Picture this pastoral scene.  Jesus is out playing with his friends and Mary is standing in the doorway of their house:

“Joshie!!!**  You put that lepah down right now – RIGHT NOW!!!  Ya gonna catch ya death!  And if you do, then what am I supposed to do, huh?  Ya tryin’ to kill ya muthah?  Is that what you want?  Don’t give me that sass about inheriting the throne of David – what, you think ya talkin’ to your friends?  DON’T you give me that look, young man, or I’ll send you straight to Herod.  Yeah, you heard me – STRAIGHT TO HEROD!  Now get inside and wash ya hands.  We’re havin’ gefilte fish tonight.  And if it’s cold because of your dawdlin’, don’t look to ME to heat it up for ya.”

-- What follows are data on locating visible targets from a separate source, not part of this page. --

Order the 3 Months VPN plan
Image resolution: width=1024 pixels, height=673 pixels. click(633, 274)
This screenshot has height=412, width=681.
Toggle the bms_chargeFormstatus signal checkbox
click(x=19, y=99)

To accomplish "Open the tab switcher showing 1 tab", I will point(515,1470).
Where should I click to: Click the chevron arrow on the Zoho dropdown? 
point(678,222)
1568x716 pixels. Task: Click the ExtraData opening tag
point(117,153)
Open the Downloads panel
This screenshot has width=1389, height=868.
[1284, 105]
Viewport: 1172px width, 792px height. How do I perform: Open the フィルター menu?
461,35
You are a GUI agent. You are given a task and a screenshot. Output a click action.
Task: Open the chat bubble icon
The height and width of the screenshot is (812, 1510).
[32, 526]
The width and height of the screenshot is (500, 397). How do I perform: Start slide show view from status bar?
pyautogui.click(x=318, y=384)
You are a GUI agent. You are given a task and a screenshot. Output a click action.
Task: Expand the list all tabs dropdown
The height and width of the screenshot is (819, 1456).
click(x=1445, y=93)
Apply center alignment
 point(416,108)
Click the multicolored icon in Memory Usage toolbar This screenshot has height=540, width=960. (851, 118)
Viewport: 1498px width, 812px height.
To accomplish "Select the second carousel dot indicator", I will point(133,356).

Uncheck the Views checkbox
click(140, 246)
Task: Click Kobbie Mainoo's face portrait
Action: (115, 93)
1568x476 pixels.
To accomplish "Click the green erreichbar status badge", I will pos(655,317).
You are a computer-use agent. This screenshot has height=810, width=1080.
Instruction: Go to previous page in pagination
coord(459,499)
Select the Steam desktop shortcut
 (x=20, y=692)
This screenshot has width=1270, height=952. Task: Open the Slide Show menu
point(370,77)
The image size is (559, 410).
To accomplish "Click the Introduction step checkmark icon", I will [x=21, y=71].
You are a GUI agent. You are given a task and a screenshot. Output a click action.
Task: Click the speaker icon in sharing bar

Lent is just a few weeks away, so I exempted myself from any discussion about Jesus dying for any reason.  Riding on the tail of Epiphany, this Sunday we’re going to talk about how God sometimes makes us do things we don’t want to do (like give birth to the Messiah before you’re married, or portray Mary in Sunday school class).  Then one week about international travel – specifically Joseph and Mary getting the hell out of Dodge when Herod had his bright idea to kill all the Hebrew boys under the age of two.  And then a couple of weeks putting the whole “Emmanuel – God with Us” theme into preschool context.***

Thirty-six hours before show time, I’m actually kind of looking forward to this gig.  I get to raid the costume closet on Sunday morning and will make every effort to avoid a blue and white robe-and-head-wrap configuration.  I’m thinking something brown would be more authentic.  You never think of the Virgin Mary wiping snotty noses with her apron, but I bet Mary the Jewish Mother did it all the time.  Not that I plan to go near any snotty noses, but still, one must embrace one’s character.

Meryl Streep, who will probably get her ten hundredth Oscar nod this year for her portrayal of Margaret Thatcher, famously said, “Acting is not about being someone different.  It’s finding the similarity in what is apparently different, then finding myself in there.”  I suspect we could say something similar about relating to God and other people – that it’s not about overhauling who we are, but really looking closely at who the other person is and finding those places where our reflection looks back at us. 

Buckle your car seats, kids.  Marian’s channeling Mary on Sunday.

* I’m not entirely sure about the historicity of deviled eggs in Nazareth, but last year, there were a whole bunch left over for fellowship hour.  I ate them until I was stupid, although I’ll grant that the transformation was subtle.

** A little Bible trivia here for you.  “Jesus” is actually the Greek form of “Yeshua” (“Joshua” to us gringos.)  It’s highly unlikely that anyone called Jesus “Jesus” during his lifetime, at least not to his face.

*** I briefly considered bringing things down to real little kid level, with a discussion on the diaper consequences of baba ganouj baby food, but I thought better of it.  I don’t want to have to explain what baba ganouj is.